Bisnis.com, JAKARTA – Dua puluh tahun pasca krisis keuangan Asia dan satu dekade sejak krisis kredit global, kawasan ini terbebani oleh utang.
Tumpukan utang tersebar di berbagai perusahaan, bank, pemerintahan, dan rumah tangga, serta memompa lonjakan atas segala hal, mulai dari harga rebar baja di Shanghai hingga harga properti di Sydney.
Hal itu diperburuk oleh rencana bank sentral AS Federal Reserve untuk terus menaikkan biaya pinjamannya, yang semakin membuat masalah utang menjadi memprihatinkan.
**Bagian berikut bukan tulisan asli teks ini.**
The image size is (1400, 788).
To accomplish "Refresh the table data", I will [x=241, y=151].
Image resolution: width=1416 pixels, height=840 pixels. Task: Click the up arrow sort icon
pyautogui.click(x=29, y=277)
Pemaparan atas perlambatan di China, harga komoditas yang fluktuatif, serta volatilitas mata uang hanya beberapa dari banyak risiko yang timbul. S&P Global Ratings memperkirakan bahwa dari taksiran senilai hampir US$1 triliun utang perusahaan di Asia yang akan jatuh tempo pada 2021, sekitar 63% bernilai dalam mata uang dolar dan 7% dalam euro.
Yang pasti, ada buffer yang cukup besar juga. Pemerintah telah memperkuat cadangan internasional mereka, lindung nilai terhadap risiko telah membaik, dan pasar obligasi lokal yang lebih dalam menawarkan sumber alternatif keuangan.
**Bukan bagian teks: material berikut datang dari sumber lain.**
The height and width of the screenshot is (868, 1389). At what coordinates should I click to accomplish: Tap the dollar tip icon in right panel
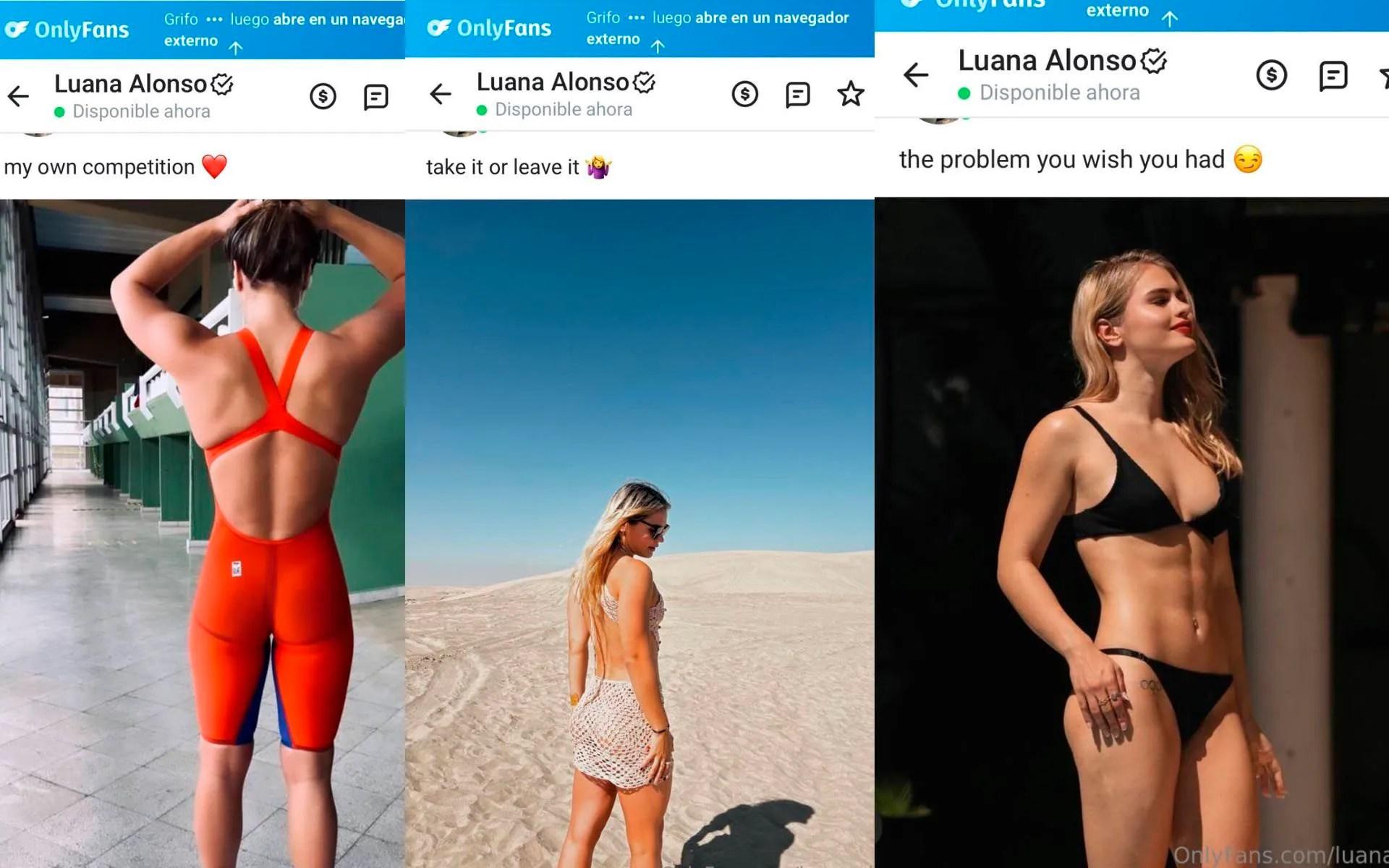point(1272,75)
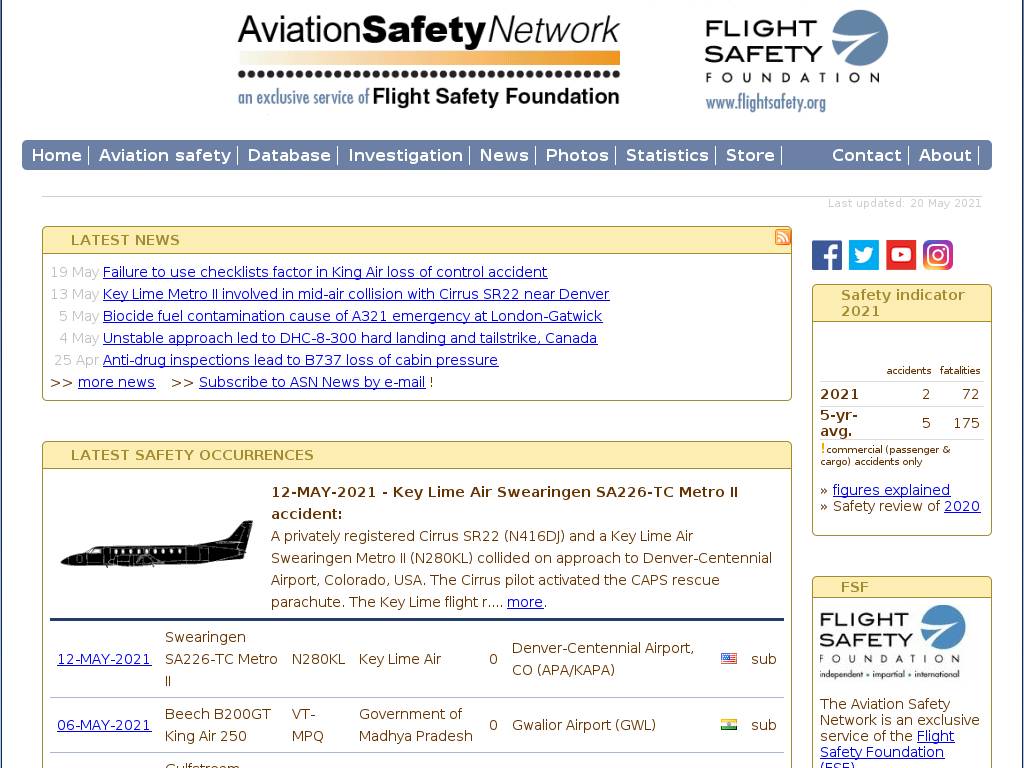Image resolution: width=1024 pixels, height=768 pixels.
Task: Click the India flag icon
Action: coord(729,725)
Di saat The Fed melakukan pengetatan, pelonggaran moneter di Eropa dan Jepang yang sedang berlangsung secara masif memberi keseimbangan.
Tetap saja, laju biaya pinjaman terasa membebani. Tekanan utang di Asia menjadi hal penting mengingat peran kawasan ini sebagai kontributor terbesar terhadap pertumbuhan global.
Berikut adalah metrik pada beberapa dari negara dengan ekonomi terbesar dunia, seperti dilansir Bloomberg (Selasa, 11/4/2017):
CHINA
(Presiden Xi Jinping/Reuters)
Total utang China kemungkinan mencapai sekitar 258% dari ukuran ekonomi tahun lalu, naik dari 158% pada tahun 2005. Presiden Xi Jinping dan pemerintahnya telah membuat pembatasan kredit yang berlebihan serta memanfaatkan prioritas utama tahun ini meskipun progresnya terlihat lambat.
KOREA SELATAN
(Seorang wanita melintas di depan tumpukan besi bekas di Seoul, Korea Selatan/Reuters)
Utang rumah tangga dengan nilai tertinggi sebesar 1.344,3 triliun won (US$1,2 triliun) telah mencapai tingkat dimana beban pembayaran merugikan konsumsi. Sejumlah pejabat Korsel pun khawatir bahwa rumah tangga dengan pendapatan yang rendah dapat default seiring dampak pengetatan oleh The Fed terhadap suku bunga pinjaman domestik.
JEPANG
(Aktivitas perdagangan di satu pelabuhan Jepang/Reuters)
Jepang adalah salah satu negara yang paling berhutang di dunia, dengan beban utang pemerintah bruto yang mencapai lebih dari 2,5 kali besar ekonominya. Pemerintah sendiri tidak melihat prospek akan mampu mencapai target surplus anggaran utama pada tahun 2020, yang akan menjadi langkah pertama untuk menghentikan pertumbuhan utang nasional.
AUSTRALIA
(Perdana Menteri Australia Turnbull/Reuters)
Utang rumah tangga terhadap penghasilan di Australia mencapai rekornya sebesar 189% - sebagian besar ada di hipotek. Menurut Gubernur bank sentral Australia Philip Lowe, dalam satu tahun terakhir, nilai utang yang terkait dengan perumahan menanjak 6,5%, dibandingkan dengan kenaikan hanya sebesar 3% pada pendapatan rumah tangga.
INDIA
(Perdana Menteri India Narendra Modi/Reuters)
Meski relatif lebih kecil dari negara di Asia lainnya, terdapat berbagai masalah utang yang saling terkait di India. Berdasarkan laporan Fitch Ratings Ltd. bulan ini, rasio utang pemerintah terhadap produk domestik bruto (PDB) hampir mencapai 70%, jauh lebih tinggi dari utang pemerintah dengan peringkat BBB. Utang perusahaan juga meningkat, bersama dengan kenaikan pada pinjaman pada kredit macet, yang mengakibatkan risiko untuk sektor perbankan.
ASIA TENGGARA
(Ilustrasi Singapura/Reuters)
Negara-negara Asia Tenggara memiliki tingkat utang yang relatif lebih rendah dalam standar Asia, namun utang telah meningkat dalam beberapa tahun terakhir dengan utang perusahaan dan rumah tangga yang menjadi perhatian khusus di Thailand dan Malaysia.
Singapura memiliki beban utang terbesar di Asia Tenggara, tetapi juga merupakan salah satu negara terkaya di dunia, dengan aset kepemilikan rumah tangga diperkirakan senilai US$1,1 triliun.
Sementara itu, Filipina dan Indonesia telah menghindari percepatan laju utang, sebagian karena industri perbankan yang kurang berkembang.